Sœur Catherine de Jésus lui parut supérieure encore à elle-même. Depuis son entrée au Carmel, malgré des souffrances physiques qui n’étaient rien auprès des douleurs dont l’accablait l’amour divin, elle avait mené une vie angélique, soutenue par des visions fréquentes, tellement absorbée en Dieu, qu’elle était tout étonnée ensuite de se retrouver parmi ses Sœurs, soupirant après la mort afin d’aller jouir plus tôt de la vue de son Sauveur. Néanmoins, au moment où M. de Bérulle fit la visite, elle commençait à être élevée à un état plus extraordinaire et plus sublime encore. Consacrée à l’enfance de Jésus-Christ, abandonnée sans réserve à sa conduite, elle demeurait sans lumière dans l’esprit pour se regarder ou pour considérer son Dieu, sans consolations dans le cœur parmi des épreuves très-cruelles, tant le divin Époux était jaloux de cacher au monde et à elle-même, pour la réserver à lui seul, cette âme qu’il associait aux secrets les plus intimes de sa vie.

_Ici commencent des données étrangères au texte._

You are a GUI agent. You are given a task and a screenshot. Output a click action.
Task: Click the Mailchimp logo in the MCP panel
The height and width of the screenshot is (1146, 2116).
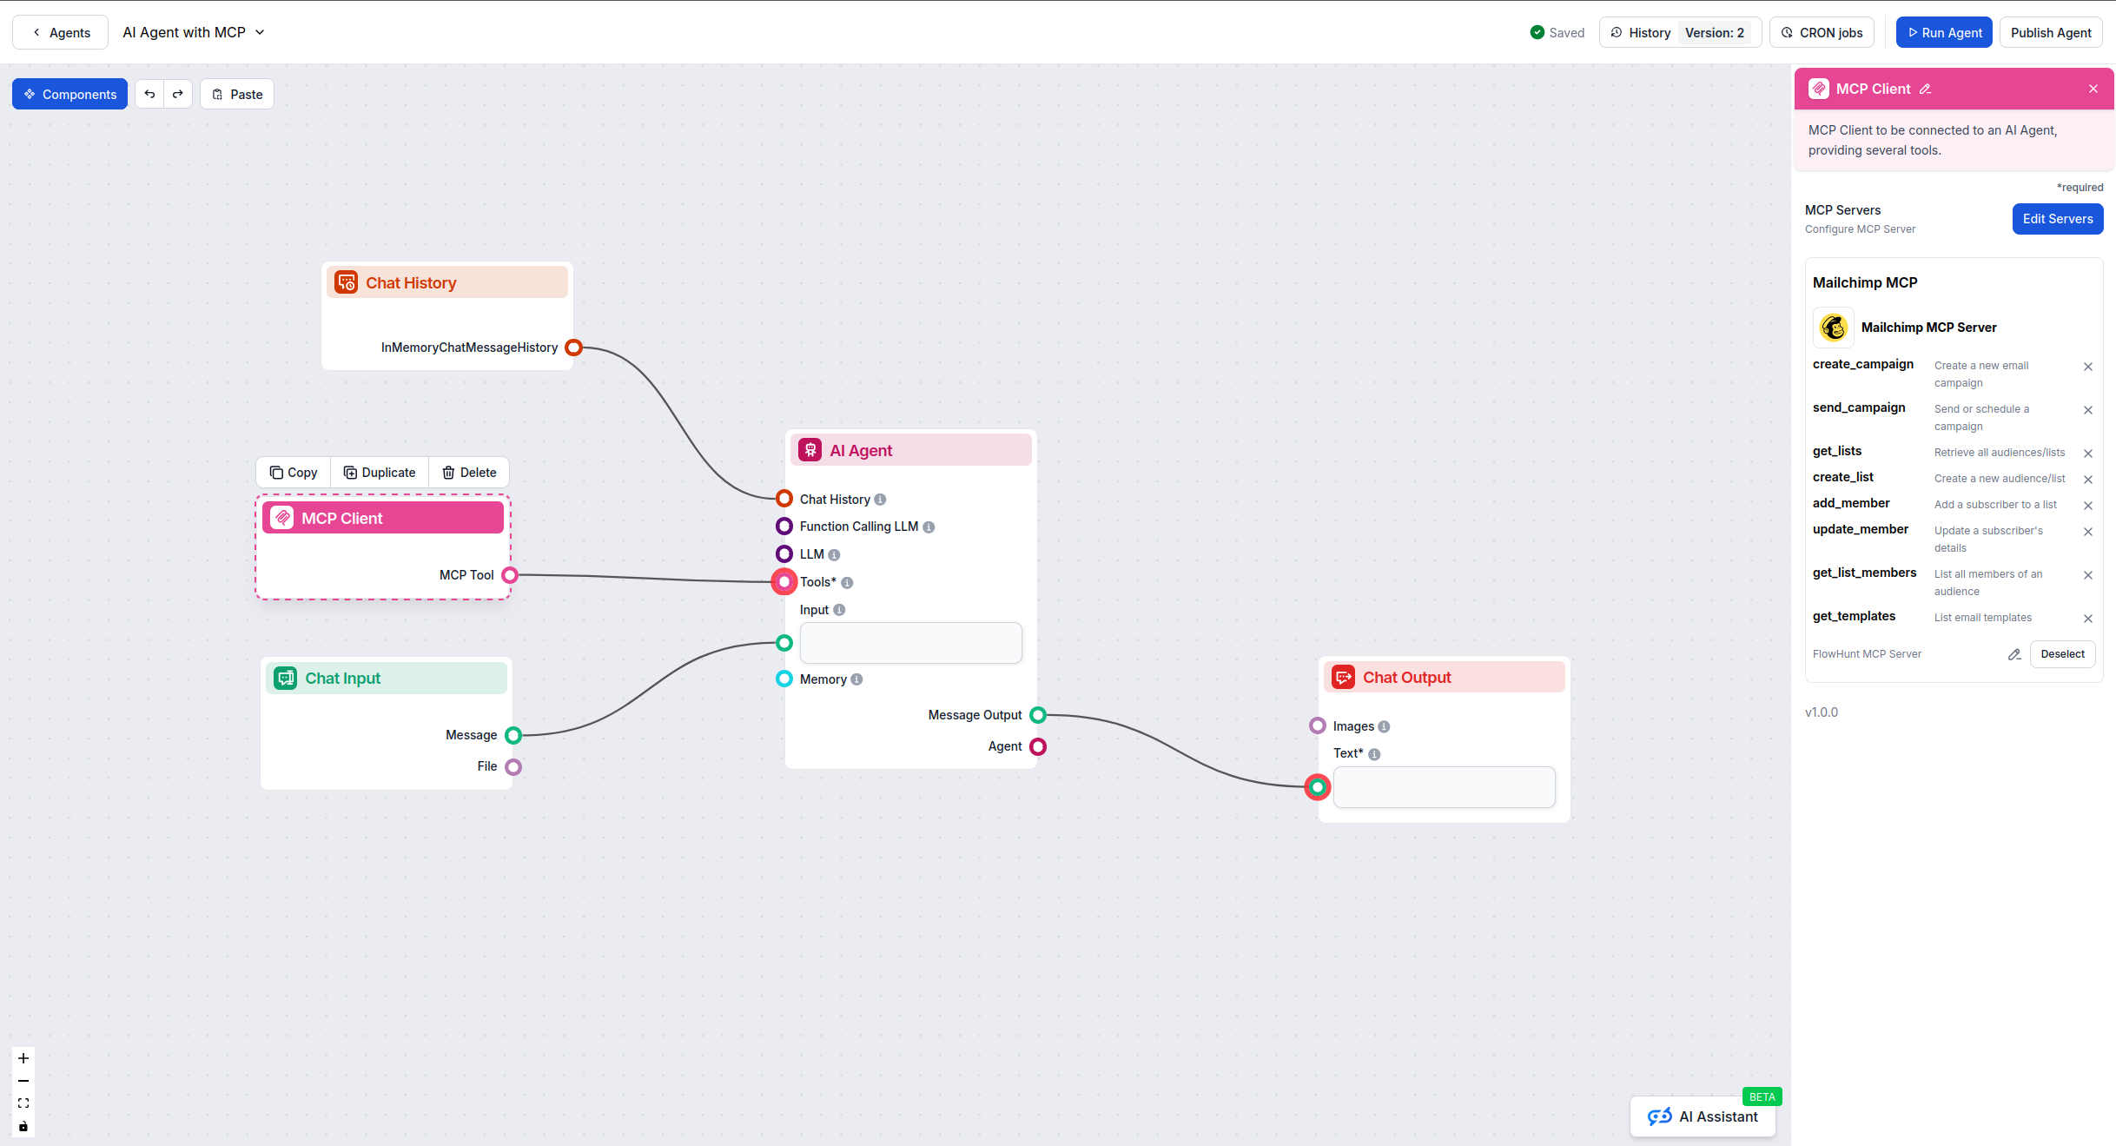click(x=1834, y=328)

M. de Bérulle, que le spectacle de vertus si héroïques pouvait rendre difficile, jugea le noviciat digne de tout ce qu’il venait d’admirer. Il est vrai qu’à la tête de ces jeunes Religieuses se trouvait l’amie de Sœur Marguerite Acarie, sœur Anne du Saint-Sacrement. Pour porter ses filles vers Notre-Seigneur, cette fervente et sage maîtresse mettait tout en œuvre. A des entretiens pleins de lumière et de grâce sur les mystères, elle joignait, afin de soulager l’esprit, des cérémonies simples et émouvantes, et pour dompter la chair, de rigoureuses mortifications. La veille des fêtes, elle faisait jeûner les novices au pain et à l’eau, puis elle les conduisait pieds nus à travers les cloîtres et les jardins, vers l’ermitage consacré au mystère ou au Saint dont on célébrait la mémoire. Avec l’agrément de la prieure, elle avait institué la pieuse cérémonie qui se renouvelait chaque année le dimanche des Rameaux. Après le Benedicite, la porte du réfectoire s’ouvrait, et trois Religieuses, dont l’une portant un grand crucifix, s’avançaient lentement. Couvertes de leurs longs voiles noirs, elles chantaient d’un ton grave et triste quelques strophes de la Passion, tandis que la prieure distribuait à la communauté des sentences écrites sur des billets en forme de croix. Mais ce qui mieux encore que les plus émouvantes cérémonies animait la ferveur des novices, c’était l’exemple de la pénitence de Sœur Anne du Saint-Sacrement, de son amour immense pour Jésus-Christ, de sa prudence, vraiment surprenante chez une si jeune Religieuse; c’était sous des dehors sévères une douceur, une tendresse qui la rendait toute-puissante.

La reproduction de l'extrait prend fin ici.